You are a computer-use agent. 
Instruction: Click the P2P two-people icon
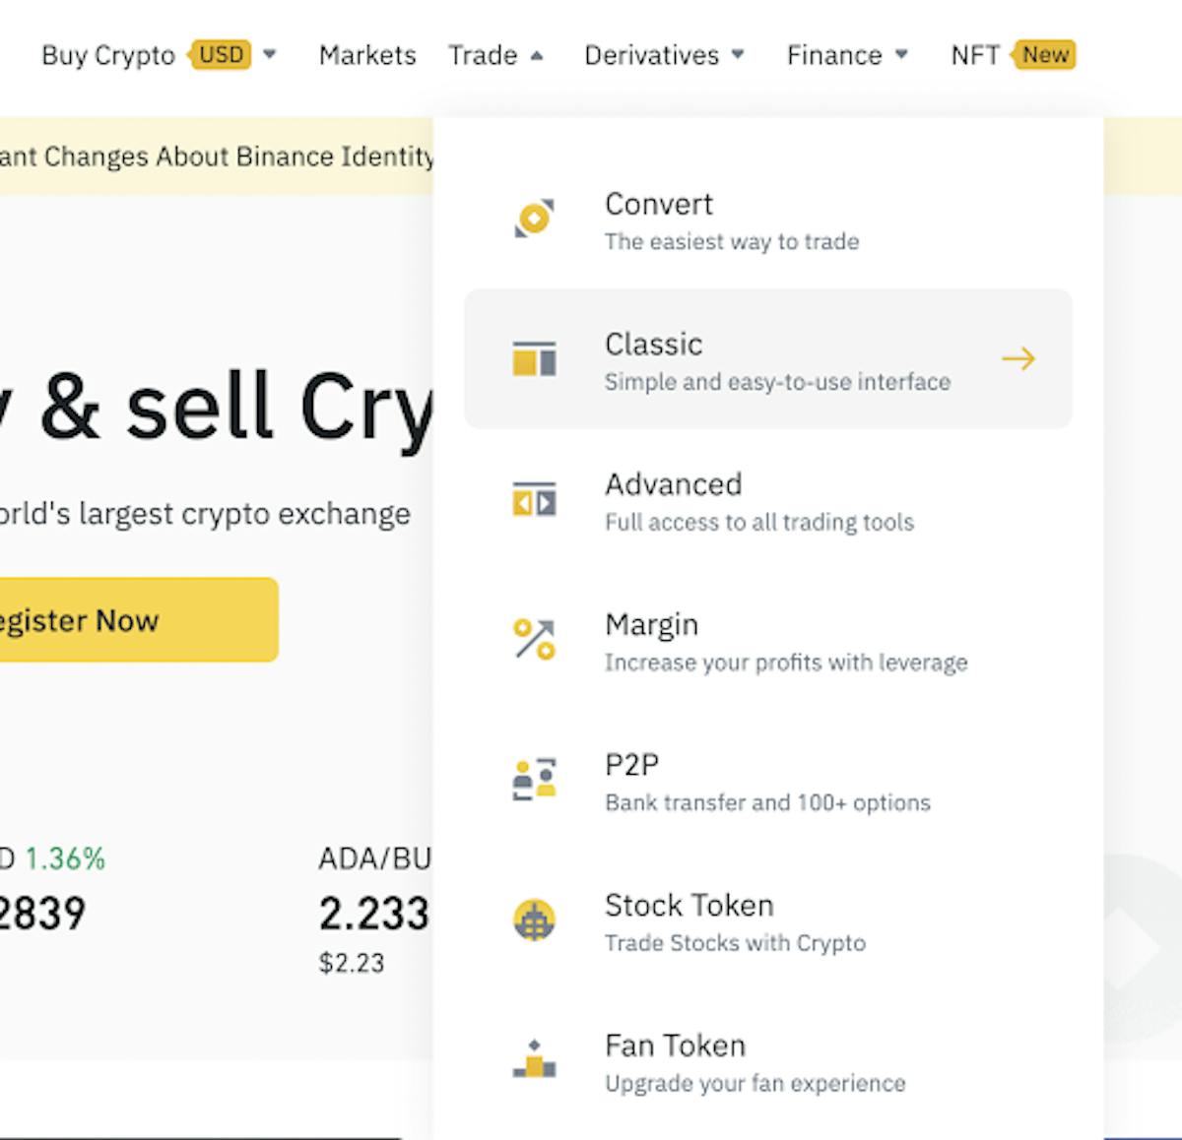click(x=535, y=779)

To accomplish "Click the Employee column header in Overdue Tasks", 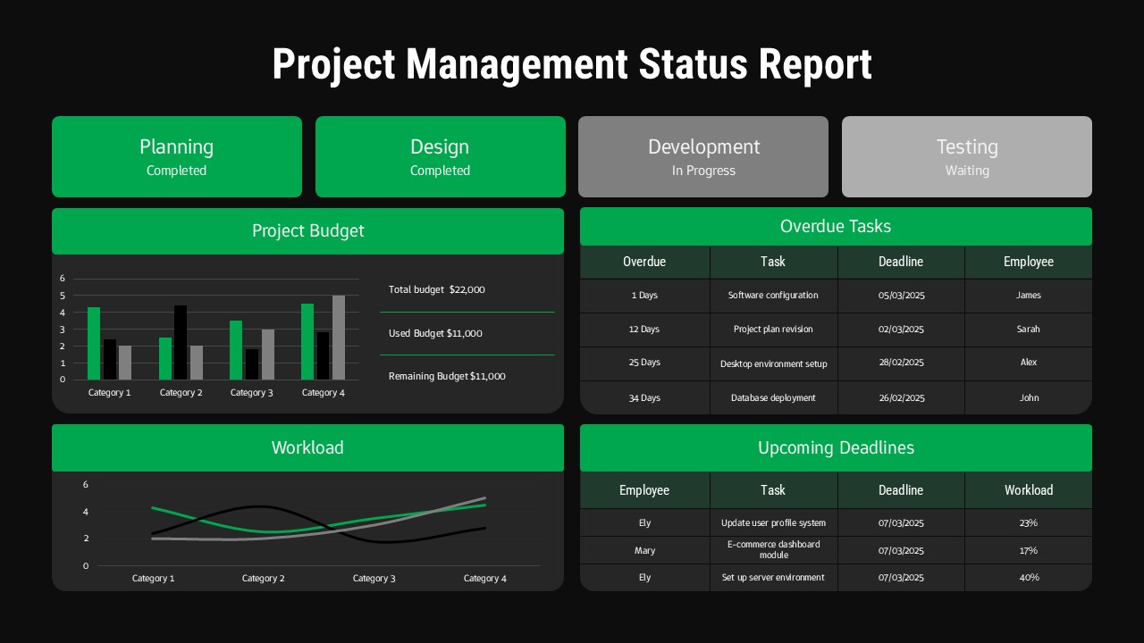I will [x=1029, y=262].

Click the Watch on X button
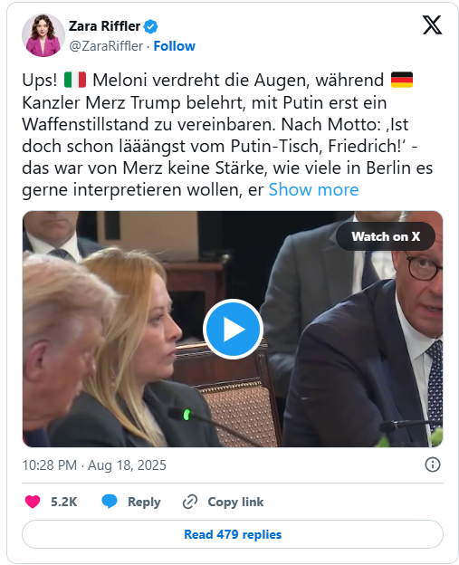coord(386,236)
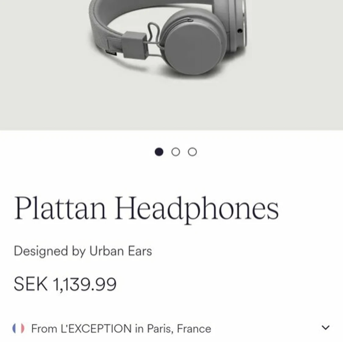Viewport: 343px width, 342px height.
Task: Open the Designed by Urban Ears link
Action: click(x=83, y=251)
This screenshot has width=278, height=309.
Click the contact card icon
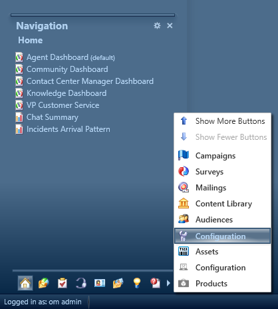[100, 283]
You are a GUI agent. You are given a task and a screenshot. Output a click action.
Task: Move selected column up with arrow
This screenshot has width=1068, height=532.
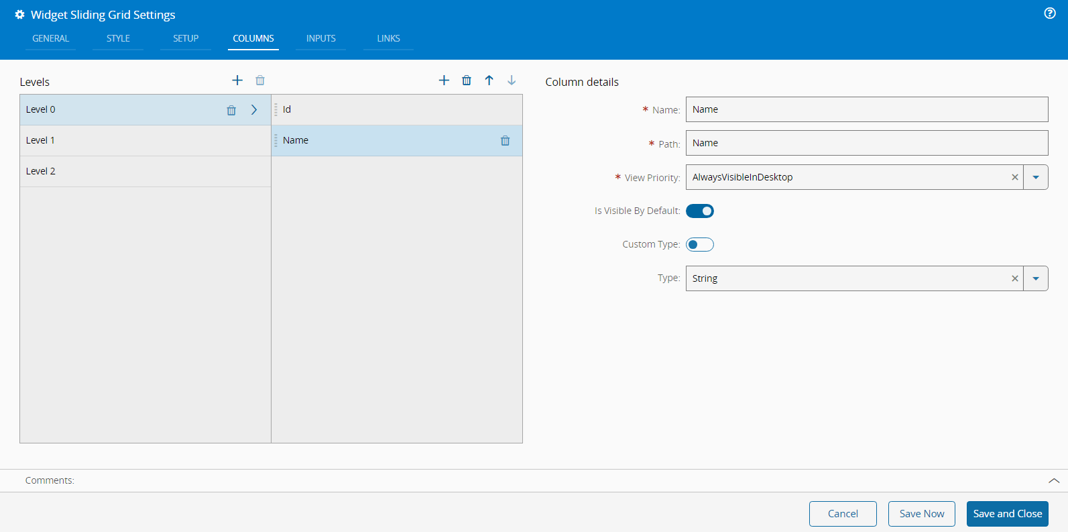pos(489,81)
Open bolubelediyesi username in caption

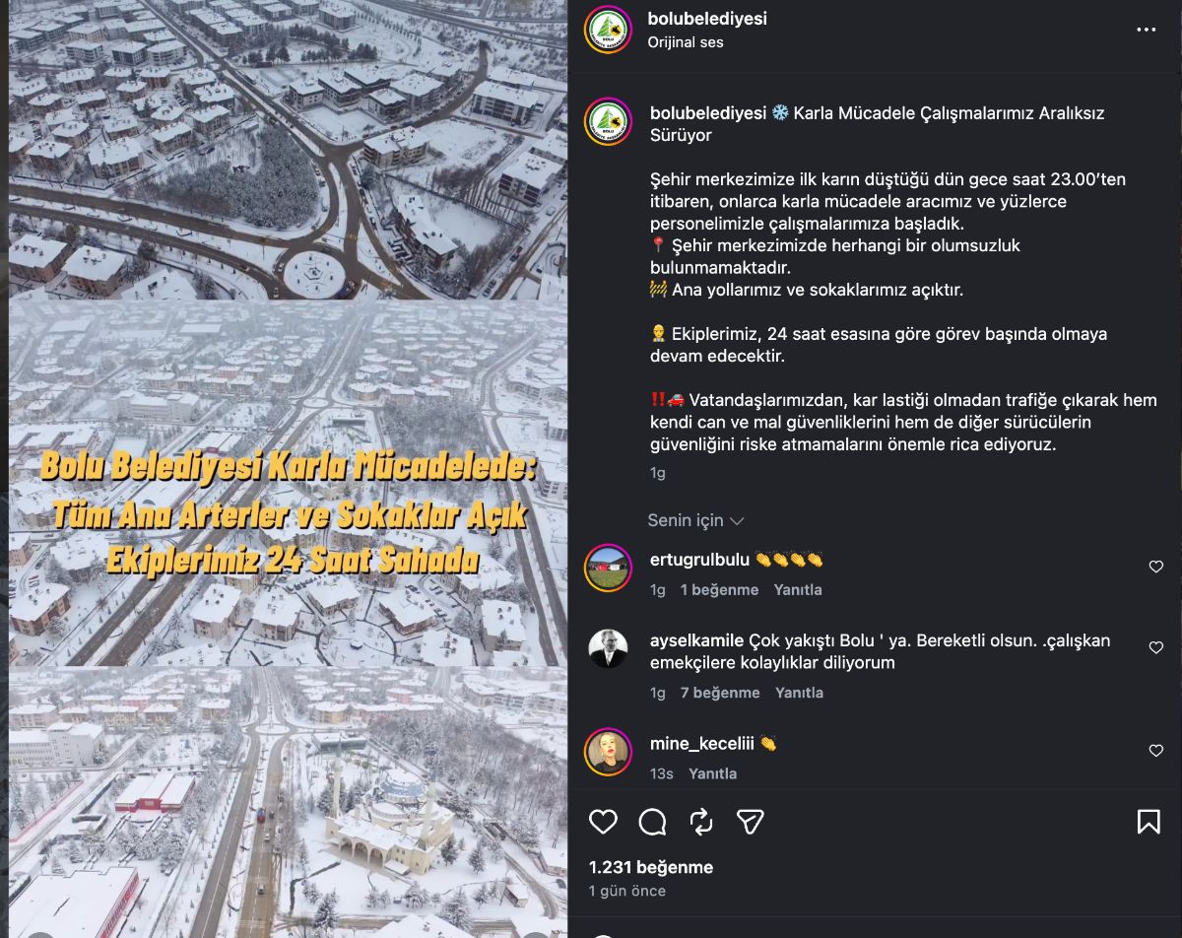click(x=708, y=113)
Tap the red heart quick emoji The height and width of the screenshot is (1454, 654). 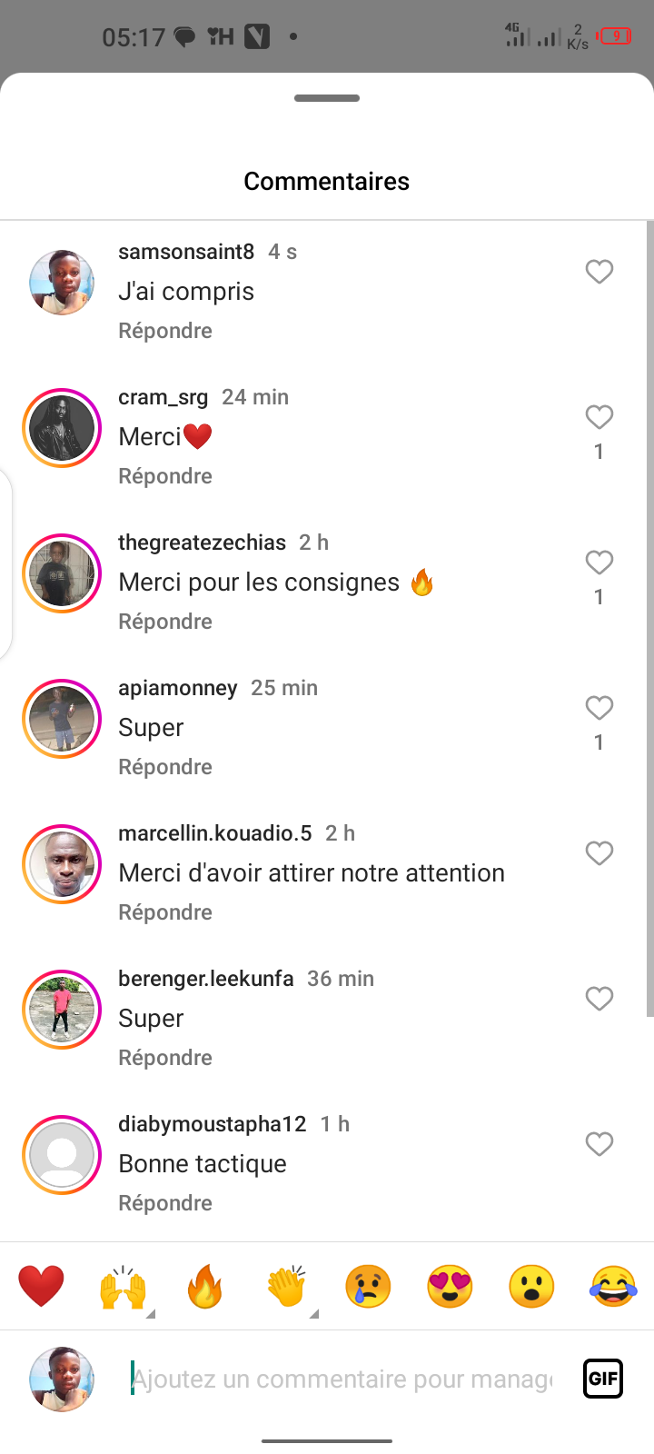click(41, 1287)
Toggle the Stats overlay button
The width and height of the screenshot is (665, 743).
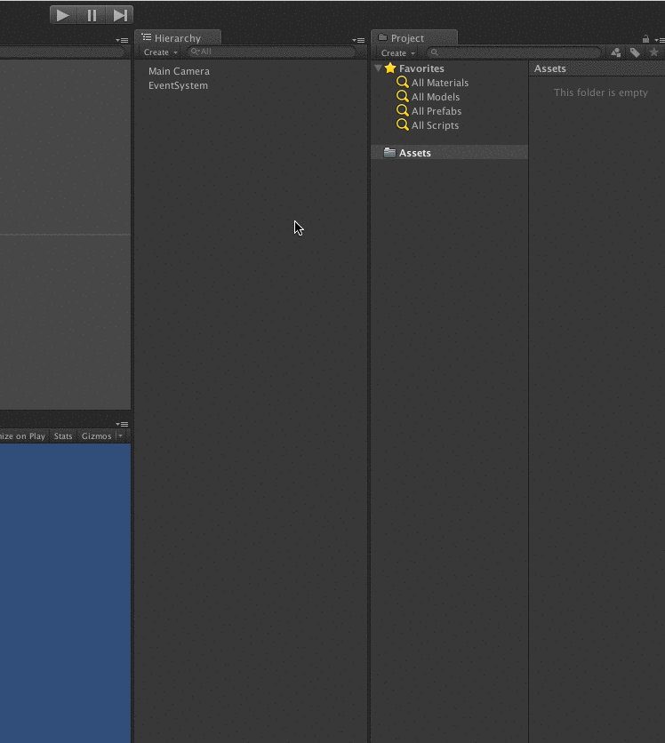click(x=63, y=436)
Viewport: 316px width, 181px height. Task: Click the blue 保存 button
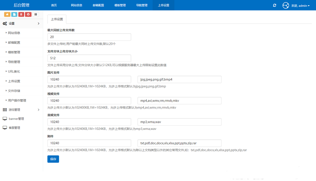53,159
□ □ □
## [TASK TO CARRY OUT]
Out of the records above, pick each line that contains the string "agent".

## [ANSWER TO THE EXERCISE]
You are a computer-use agent. 
You are a GUI agent. You are given a task and a screenshot. Output a click action.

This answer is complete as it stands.